*** Provided records Section Begins ***
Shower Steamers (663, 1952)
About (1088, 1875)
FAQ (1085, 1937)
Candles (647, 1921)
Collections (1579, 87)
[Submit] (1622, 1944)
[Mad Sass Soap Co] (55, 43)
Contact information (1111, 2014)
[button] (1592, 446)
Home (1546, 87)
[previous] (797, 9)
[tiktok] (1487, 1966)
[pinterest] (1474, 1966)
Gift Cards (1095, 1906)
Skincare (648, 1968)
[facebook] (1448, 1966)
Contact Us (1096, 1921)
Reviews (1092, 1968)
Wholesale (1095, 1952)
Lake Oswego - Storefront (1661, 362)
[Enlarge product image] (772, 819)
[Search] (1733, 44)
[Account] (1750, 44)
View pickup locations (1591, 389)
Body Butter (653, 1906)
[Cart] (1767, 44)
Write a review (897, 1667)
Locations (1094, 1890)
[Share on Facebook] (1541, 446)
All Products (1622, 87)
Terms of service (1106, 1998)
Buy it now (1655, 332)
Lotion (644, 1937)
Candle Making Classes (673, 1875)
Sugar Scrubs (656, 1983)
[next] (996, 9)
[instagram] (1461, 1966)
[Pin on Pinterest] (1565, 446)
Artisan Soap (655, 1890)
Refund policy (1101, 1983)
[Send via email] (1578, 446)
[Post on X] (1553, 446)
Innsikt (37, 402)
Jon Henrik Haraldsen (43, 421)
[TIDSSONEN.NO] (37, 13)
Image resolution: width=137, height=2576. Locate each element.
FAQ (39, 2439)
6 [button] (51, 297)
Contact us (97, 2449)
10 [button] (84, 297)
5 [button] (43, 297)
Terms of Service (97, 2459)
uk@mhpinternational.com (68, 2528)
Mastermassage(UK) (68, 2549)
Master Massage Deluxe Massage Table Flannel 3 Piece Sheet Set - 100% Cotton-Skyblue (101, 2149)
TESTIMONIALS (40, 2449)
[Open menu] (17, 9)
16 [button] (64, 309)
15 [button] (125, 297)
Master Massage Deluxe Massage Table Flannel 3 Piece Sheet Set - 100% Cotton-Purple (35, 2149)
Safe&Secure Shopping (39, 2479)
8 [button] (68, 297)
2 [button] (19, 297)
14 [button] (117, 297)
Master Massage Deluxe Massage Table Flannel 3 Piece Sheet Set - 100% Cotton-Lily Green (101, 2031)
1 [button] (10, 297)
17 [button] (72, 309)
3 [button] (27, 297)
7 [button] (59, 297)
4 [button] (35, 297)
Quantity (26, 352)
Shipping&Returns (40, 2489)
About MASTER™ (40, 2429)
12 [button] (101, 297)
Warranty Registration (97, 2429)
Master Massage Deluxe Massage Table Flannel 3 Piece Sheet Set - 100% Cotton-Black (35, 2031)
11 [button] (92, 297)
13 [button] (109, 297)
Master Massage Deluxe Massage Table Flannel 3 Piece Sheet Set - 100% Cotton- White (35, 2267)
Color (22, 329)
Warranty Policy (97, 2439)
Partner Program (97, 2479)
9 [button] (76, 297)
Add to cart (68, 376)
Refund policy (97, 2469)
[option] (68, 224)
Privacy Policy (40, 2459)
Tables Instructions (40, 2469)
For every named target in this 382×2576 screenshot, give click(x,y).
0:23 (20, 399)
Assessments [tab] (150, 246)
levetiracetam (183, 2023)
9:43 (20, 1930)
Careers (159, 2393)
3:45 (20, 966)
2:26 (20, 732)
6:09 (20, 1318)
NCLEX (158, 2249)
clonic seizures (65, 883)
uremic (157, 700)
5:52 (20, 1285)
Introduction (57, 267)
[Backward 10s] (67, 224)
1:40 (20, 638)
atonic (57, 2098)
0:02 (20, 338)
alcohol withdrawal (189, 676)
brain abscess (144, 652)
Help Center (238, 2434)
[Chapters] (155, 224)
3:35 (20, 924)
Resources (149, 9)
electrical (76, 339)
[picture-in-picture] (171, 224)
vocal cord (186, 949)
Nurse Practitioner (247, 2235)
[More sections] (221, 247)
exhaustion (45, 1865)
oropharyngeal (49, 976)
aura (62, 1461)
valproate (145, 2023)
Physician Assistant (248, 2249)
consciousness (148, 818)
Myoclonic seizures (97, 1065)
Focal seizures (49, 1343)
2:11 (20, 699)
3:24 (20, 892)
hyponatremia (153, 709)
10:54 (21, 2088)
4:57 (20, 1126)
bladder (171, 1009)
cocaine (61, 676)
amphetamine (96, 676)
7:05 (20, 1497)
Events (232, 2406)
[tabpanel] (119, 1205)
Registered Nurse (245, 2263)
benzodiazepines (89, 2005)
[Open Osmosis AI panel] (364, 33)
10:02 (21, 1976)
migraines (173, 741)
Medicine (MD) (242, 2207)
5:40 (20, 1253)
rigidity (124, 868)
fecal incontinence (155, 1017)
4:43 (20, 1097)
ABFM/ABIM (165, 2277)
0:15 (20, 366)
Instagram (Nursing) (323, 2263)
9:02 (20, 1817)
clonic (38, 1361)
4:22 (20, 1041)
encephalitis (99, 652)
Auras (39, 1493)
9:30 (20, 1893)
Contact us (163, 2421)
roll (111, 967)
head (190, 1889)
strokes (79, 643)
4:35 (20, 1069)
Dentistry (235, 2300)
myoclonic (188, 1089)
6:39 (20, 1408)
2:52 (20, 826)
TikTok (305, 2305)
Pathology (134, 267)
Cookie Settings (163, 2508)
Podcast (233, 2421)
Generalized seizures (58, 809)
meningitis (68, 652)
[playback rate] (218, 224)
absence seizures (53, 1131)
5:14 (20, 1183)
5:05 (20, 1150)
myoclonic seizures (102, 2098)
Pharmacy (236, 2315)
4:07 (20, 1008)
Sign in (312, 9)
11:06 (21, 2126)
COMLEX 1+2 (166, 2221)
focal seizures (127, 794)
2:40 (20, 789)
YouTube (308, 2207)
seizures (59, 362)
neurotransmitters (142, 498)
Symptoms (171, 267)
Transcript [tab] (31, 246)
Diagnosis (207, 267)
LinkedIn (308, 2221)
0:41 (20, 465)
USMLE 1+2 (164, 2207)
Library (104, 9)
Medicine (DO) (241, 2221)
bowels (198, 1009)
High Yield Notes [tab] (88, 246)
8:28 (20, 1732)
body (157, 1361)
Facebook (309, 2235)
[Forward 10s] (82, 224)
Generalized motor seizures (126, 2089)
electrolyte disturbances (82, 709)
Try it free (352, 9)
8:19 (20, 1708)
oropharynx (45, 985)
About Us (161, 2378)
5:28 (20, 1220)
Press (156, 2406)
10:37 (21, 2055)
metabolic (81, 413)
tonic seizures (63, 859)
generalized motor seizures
*** Provided records Section Ends ***
Your assignment:
Each entry above is to be set down again in exactly the same words.

Exercise output:
Shower Steamers (663, 1952)
About (1088, 1875)
FAQ (1085, 1937)
Candles (647, 1921)
Collections (1579, 87)
[Submit] (1622, 1944)
[Mad Sass Soap Co] (55, 43)
Contact information (1111, 2014)
[button] (1592, 446)
Home (1546, 87)
[previous] (797, 9)
[tiktok] (1487, 1966)
[pinterest] (1474, 1966)
Gift Cards (1095, 1906)
Skincare (648, 1968)
[facebook] (1448, 1966)
Contact Us (1096, 1921)
Reviews (1092, 1968)
Wholesale (1095, 1952)
Lake Oswego - Storefront (1661, 362)
[Enlarge product image] (772, 819)
[Search] (1733, 44)
[Account] (1750, 44)
View pickup locations (1591, 389)
Body Butter (653, 1906)
[Cart] (1767, 44)
Write a review (897, 1667)
Locations (1094, 1890)
[Share on Facebook] (1541, 446)
All Products (1622, 87)
Terms of service (1106, 1998)
Buy it now (1655, 332)
Lotion (644, 1937)
Candle Making Classes (673, 1875)
Sugar Scrubs (656, 1983)
[next] (996, 9)
[instagram] (1461, 1966)
[Pin on Pinterest] (1565, 446)
Artisan Soap (655, 1890)
Refund policy (1101, 1983)
[Send via email] (1578, 446)
[Post on X] (1553, 446)
Innsikt (37, 402)
Jon Henrik Haraldsen (43, 421)
[TIDSSONEN.NO] (37, 13)
Image resolution: width=137, height=2576. Locate each element.
FAQ (39, 2439)
6 [button] (51, 297)
Contact us (97, 2449)
10 [button] (84, 297)
5 [button] (43, 297)
Terms of Service (97, 2459)
uk@mhpinternational.com (68, 2528)
Mastermassage(UK) (68, 2549)
Master Massage Deluxe Massage Table Flannel 3 Piece Sheet Set - 100% Cotton-Skyblue (101, 2149)
TESTIMONIALS (40, 2449)
[Open menu] (17, 9)
16 [button] (64, 309)
15 [button] (125, 297)
Master Massage Deluxe Massage Table Flannel 3 Piece Sheet Set - 100% Cotton-Purple (35, 2149)
Safe&Secure Shopping (39, 2479)
8 [button] (68, 297)
2 [button] (19, 297)
14 [button] (117, 297)
Master Massage Deluxe Massage Table Flannel 3 Piece Sheet Set - 100% Cotton-Lily Green (101, 2031)
1 [button] (10, 297)
17 [button] (72, 309)
3 [button] (27, 297)
7 [button] (59, 297)
4 [button] (35, 297)
Quantity (26, 352)
Shipping&Returns (40, 2489)
About MASTER™ (40, 2429)
12 [button] (101, 297)
Warranty Registration (97, 2429)
Master Massage Deluxe Massage Table Flannel 3 Piece Sheet Set - 100% Cotton-Black (35, 2031)
11 [button] (92, 297)
13 [button] (109, 297)
Master Massage Deluxe Massage Table Flannel 3 Piece Sheet Set - 100% Cotton- White (35, 2267)
Color (22, 329)
Warranty Policy (97, 2439)
Partner Program (97, 2479)
9 [button] (76, 297)
Add to cart (68, 376)
Refund policy (97, 2469)
[option] (68, 224)
Privacy Policy (40, 2459)
Tables Instructions (40, 2469)
For every named target in this 382×2576 screenshot, give click(x,y).
0:23 (20, 399)
Assessments [tab] (150, 246)
levetiracetam (183, 2023)
9:43 (20, 1930)
Careers (159, 2393)
3:45 (20, 966)
2:26 (20, 732)
6:09 (20, 1318)
NCLEX (158, 2249)
clonic seizures (65, 883)
uremic (157, 700)
5:52 (20, 1285)
Introduction (57, 267)
[Backward 10s] (67, 224)
1:40 (20, 638)
atonic (57, 2098)
0:02 (20, 338)
alcohol withdrawal (189, 676)
brain abscess (144, 652)
Help Center (238, 2434)
[Chapters] (155, 224)
3:35 (20, 924)
Resources (149, 9)
electrical (76, 339)
[picture-in-picture] (171, 224)
vocal cord (186, 949)
Nurse Practitioner (247, 2235)
[More sections] (221, 247)
exhaustion (45, 1865)
oropharyngeal (49, 976)
aura (62, 1461)
valproate (145, 2023)
Physician Assistant (248, 2249)
consciousness (148, 818)
Myoclonic seizures (97, 1065)
Focal seizures (49, 1343)
2:11 (20, 699)
3:24 (20, 892)
hyponatremia (153, 709)
10:54 (21, 2088)
4:57 (20, 1126)
bladder (171, 1009)
cocaine (61, 676)
amphetamine (96, 676)
7:05 (20, 1497)
Events (232, 2406)
[tabpanel] (119, 1205)
Registered Nurse (245, 2263)
benzodiazepines (89, 2005)
[Open Osmosis AI panel] (364, 33)
10:02 (21, 1976)
migraines (173, 741)
Medicine (MD) (242, 2207)
5:40 (20, 1253)
rigidity (124, 868)
fecal incontinence (155, 1017)
4:43 (20, 1097)
ABFM/ABIM (165, 2277)
0:15 (20, 366)
Instagram (Nursing) (323, 2263)
9:02 (20, 1817)
clonic (38, 1361)
4:22 (20, 1041)
encephalitis (99, 652)
Auras (39, 1493)
9:30 (20, 1893)
Contact us (163, 2421)
roll (111, 967)
head (190, 1889)
strokes (79, 643)
4:35 (20, 1069)
Dentistry (235, 2300)
myoclonic (188, 1089)
6:39 (20, 1408)
2:52 (20, 826)
TikTok (305, 2305)
Pathology (134, 267)
Cookie Settings (163, 2508)
Podcast (233, 2421)
Generalized seizures (58, 809)
meningitis (68, 652)
[playback rate] (218, 224)
absence seizures (53, 1131)
5:14 (20, 1183)
5:05 (20, 1150)
myoclonic seizures (102, 2098)
Pharmacy (236, 2315)
4:07 (20, 1008)
Sign in (312, 9)
11:06 (21, 2126)
COMLEX 1+2 (166, 2221)
focal seizures (127, 794)
2:40 (20, 789)
YouTube (308, 2207)
seizures (59, 362)
neurotransmitters (142, 498)
Symptoms (171, 267)
Transcript [tab] (31, 246)
Diagnosis (207, 267)
LinkedIn (308, 2221)
0:41 (20, 465)
USMLE 1+2 (164, 2207)
Library (104, 9)
Medicine (DO) (241, 2221)
bowels (198, 1009)
High Yield Notes [tab] (88, 246)
8:28 (20, 1732)
body (157, 1361)
Facebook (309, 2235)
[Forward 10s] (82, 224)
Generalized motor seizures (126, 2089)
electrolyte disturbances (82, 709)
Try it free (352, 9)
8:19 (20, 1708)
oropharynx (45, 985)
About Us (161, 2378)
5:28 (20, 1220)
Press (156, 2406)
10:37 (21, 2055)
metabolic (81, 413)
tonic seizures (63, 859)
generalized motor seizures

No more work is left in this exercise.